> Provided entries:
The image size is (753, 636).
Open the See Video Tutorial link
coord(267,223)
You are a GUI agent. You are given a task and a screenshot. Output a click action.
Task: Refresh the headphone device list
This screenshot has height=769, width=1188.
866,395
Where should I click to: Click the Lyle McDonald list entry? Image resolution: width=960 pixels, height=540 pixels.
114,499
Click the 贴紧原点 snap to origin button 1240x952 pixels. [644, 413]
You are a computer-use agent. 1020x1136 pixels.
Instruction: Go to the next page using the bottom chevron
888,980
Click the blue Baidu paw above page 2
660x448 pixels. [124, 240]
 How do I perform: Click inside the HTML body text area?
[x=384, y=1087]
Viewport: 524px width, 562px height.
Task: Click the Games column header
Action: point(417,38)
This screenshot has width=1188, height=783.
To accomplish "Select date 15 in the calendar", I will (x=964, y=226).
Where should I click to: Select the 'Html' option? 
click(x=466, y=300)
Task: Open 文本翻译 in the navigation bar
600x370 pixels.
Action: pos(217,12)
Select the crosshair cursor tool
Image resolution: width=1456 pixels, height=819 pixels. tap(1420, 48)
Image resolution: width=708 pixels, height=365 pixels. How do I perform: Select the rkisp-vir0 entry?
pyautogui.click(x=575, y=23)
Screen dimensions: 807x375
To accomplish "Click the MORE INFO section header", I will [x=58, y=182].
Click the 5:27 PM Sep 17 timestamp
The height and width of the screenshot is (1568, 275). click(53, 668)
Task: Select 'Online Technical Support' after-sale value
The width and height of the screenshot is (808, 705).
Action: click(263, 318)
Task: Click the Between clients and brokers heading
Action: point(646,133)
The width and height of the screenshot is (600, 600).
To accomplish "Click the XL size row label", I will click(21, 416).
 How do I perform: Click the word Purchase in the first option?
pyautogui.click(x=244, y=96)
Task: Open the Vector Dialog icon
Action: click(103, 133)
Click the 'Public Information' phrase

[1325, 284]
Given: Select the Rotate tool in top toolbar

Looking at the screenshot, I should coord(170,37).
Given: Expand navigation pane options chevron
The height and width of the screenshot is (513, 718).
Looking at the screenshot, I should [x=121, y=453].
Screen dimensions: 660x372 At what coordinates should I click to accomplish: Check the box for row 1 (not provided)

> Instructions to follow: Could you copy each line in the listing above that includes the word "accomplish"?

> Answer box:
To accomplish "Select date 15 in the calendar", I will (x=964, y=226).
To accomplish "Click the MORE INFO section header", I will [x=58, y=182].
To accomplish "Click the XL size row label", I will click(21, 416).
Screen dimensions: 660x372 At what coordinates should I click to accomplish: Check the box for row 1 (not provided)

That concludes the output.